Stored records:
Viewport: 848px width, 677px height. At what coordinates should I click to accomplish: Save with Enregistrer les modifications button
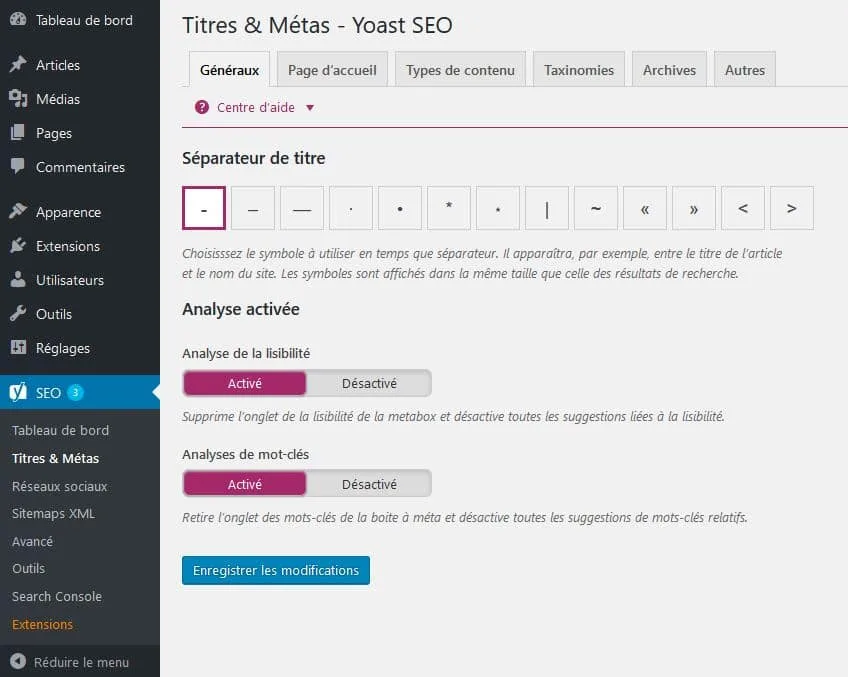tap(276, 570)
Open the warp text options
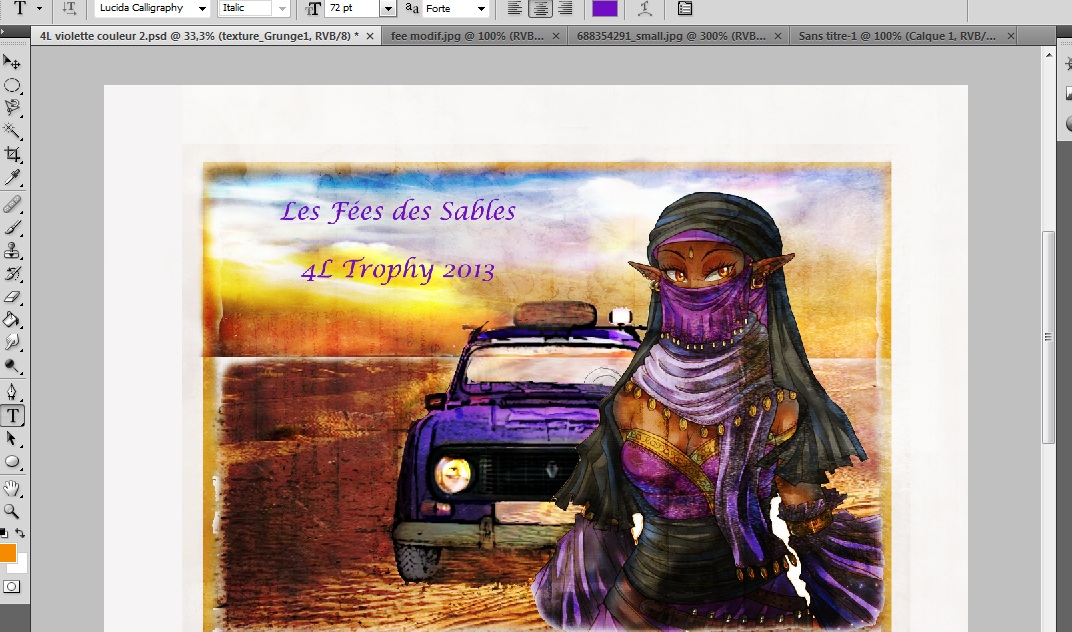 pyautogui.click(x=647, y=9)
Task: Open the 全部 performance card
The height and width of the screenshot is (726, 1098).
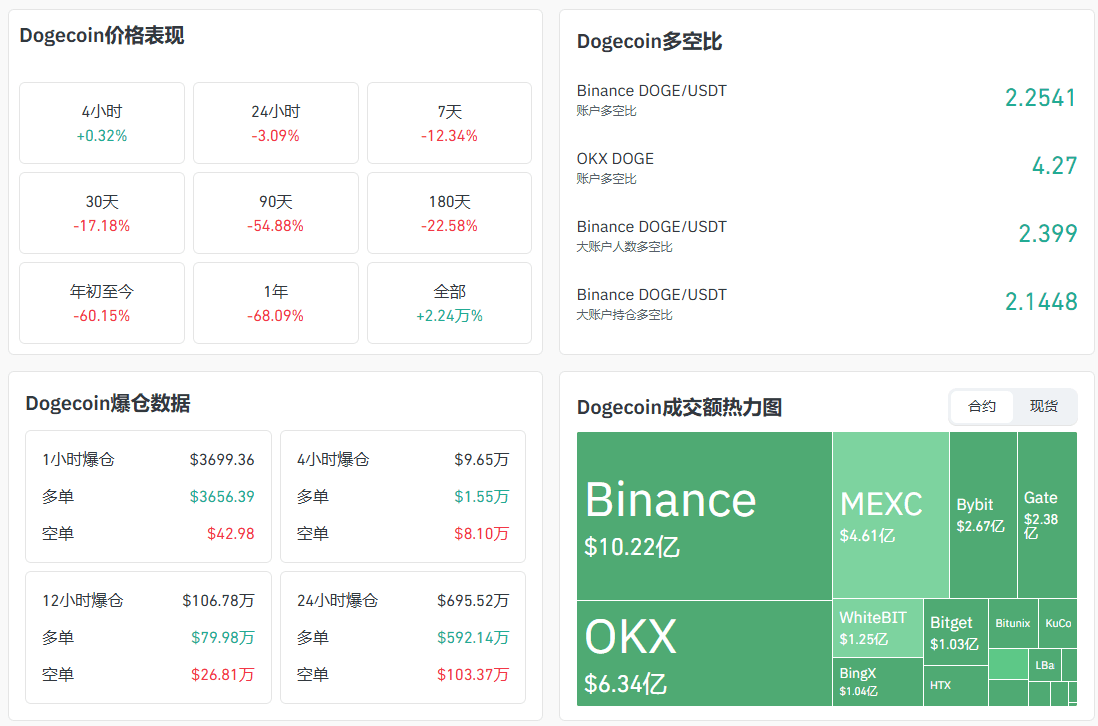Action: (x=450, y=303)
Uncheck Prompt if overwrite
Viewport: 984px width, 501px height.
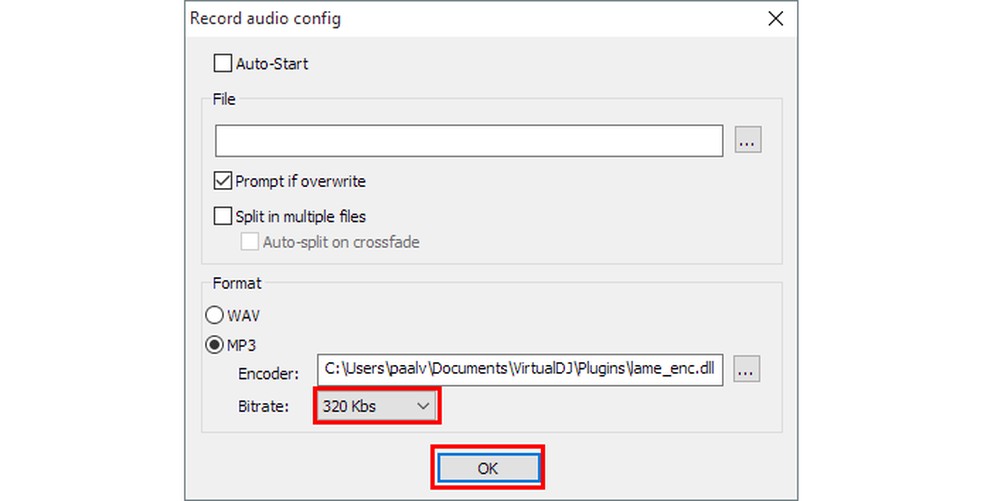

What you should do:
The answer must be the lines above from the line that contains "Open the warp text options" to the final line of the data, word for word, with no pictures.

Reply:
Open the warp text options
 pyautogui.click(x=647, y=9)
Task: Open the 全部 performance card
The height and width of the screenshot is (726, 1098).
Action: (x=450, y=303)
Uncheck Prompt if overwrite
Viewport: 984px width, 501px height.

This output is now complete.